Start of Block

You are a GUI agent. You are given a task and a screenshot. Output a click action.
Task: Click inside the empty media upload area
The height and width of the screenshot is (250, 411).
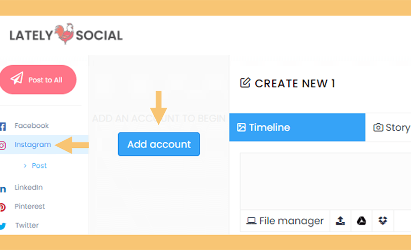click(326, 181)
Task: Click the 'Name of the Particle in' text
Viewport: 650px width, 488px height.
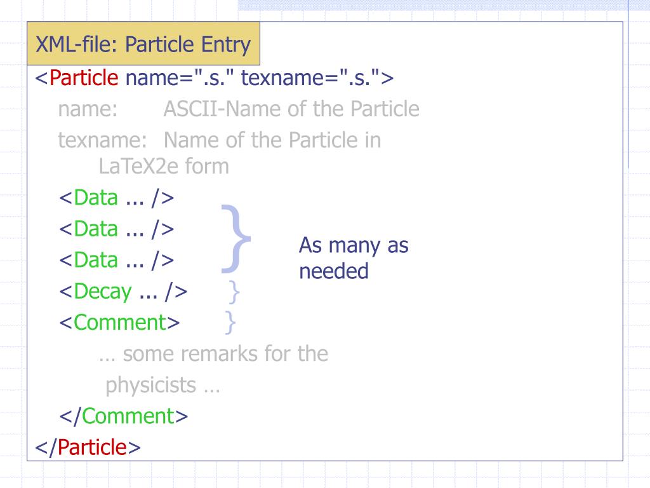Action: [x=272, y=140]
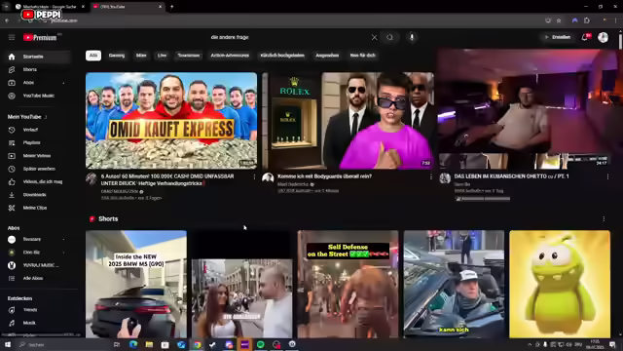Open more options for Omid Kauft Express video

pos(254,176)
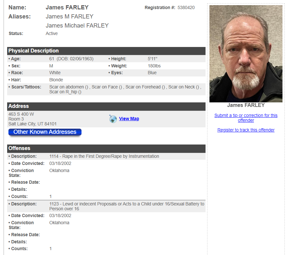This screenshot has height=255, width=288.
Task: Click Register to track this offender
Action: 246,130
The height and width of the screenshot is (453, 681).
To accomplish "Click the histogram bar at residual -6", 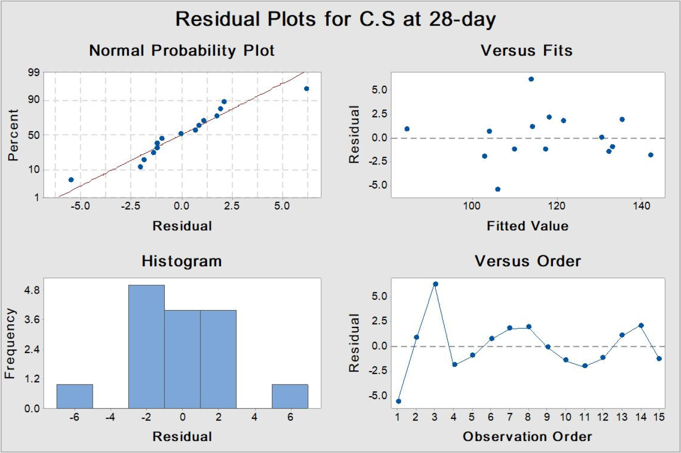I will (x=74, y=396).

End of Block

» ASSIGNMENT:
Please give back exactly the lines from the first line of the records above through the line containing "Task: Click the", only those and both included, with the pictures removed.

» EXERCISE ANSWER:
You are a GUI agent. You are given a task and a screenshot. Output a click action.
Task: Click inside the empty media upload area
The height and width of the screenshot is (250, 411).
click(326, 181)
Task: Click the 'Name of the Particle in' text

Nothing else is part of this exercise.